Самая многочисленная категория «самоубийц от творчества» — это, если продолжить спортивную метафору, бегуны на среднюю дистанцию. Те, кого Муза соблазнила и покинула посреди жизненной дороги. На этом рубеже творческая потенция иссякла у многих людей искусства, и вовсе не только из литературного цеха. Разумеется, не все они сунули голову в петлю. Подавляющее большинство жили дальше и даже пытались творить, но все созданное ими было лишь бледной тенью прежнего волшебства. Кольридж, например, перестал писать в тридцать, а прожил до шестидесяти пяти. У Уордсворта промежуток между творческой и физической смертью растянулся больше, чем на сорок лет.

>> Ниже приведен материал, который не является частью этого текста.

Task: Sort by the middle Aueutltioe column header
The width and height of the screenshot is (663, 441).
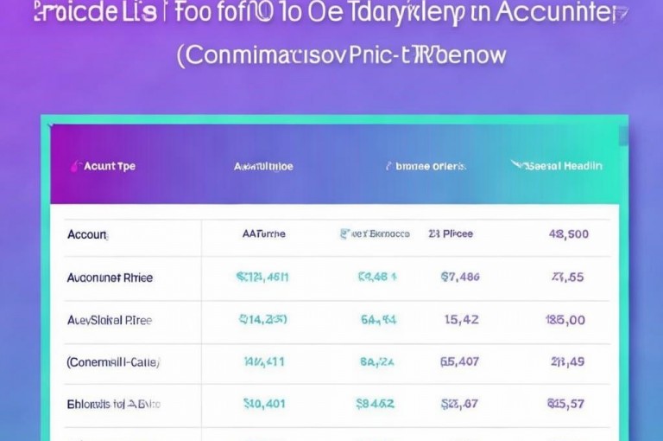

Но истощение дара — это не преждевременный выход на пенсию, как у 35-летней балерины, а страшная трагедия для того, кто поставил на карту творчества всю свою жизнь. Симптомы недуга удручающе одинаковы.
«…Меня мучает ужасная мысль, что каждый день надо писать и писать», — сказано в предсмертной записке 35-летнего японского драматурга Като Митио.
36-летний Леонид Андреев жаловался в письме: «Началась бессонница. Все не сплю — в голове клейстер. Вдруг сразу начинает отказываться вся машина. Видимых причин как будто и нет. Невидимые — где-то глубоко в душе. Все болит, работать не могу, бросаю начатое». После этого прожил еще 12 лет, но «машина» так и не заработала.
«Вся машина разладилась. Боюсь утратить желание к работе», — гласит последняя записка венесуэльского поэта Х.А. Рамоса Сукре (1890–1930), который предпочел простою проклятой «машины» добровольную смерть.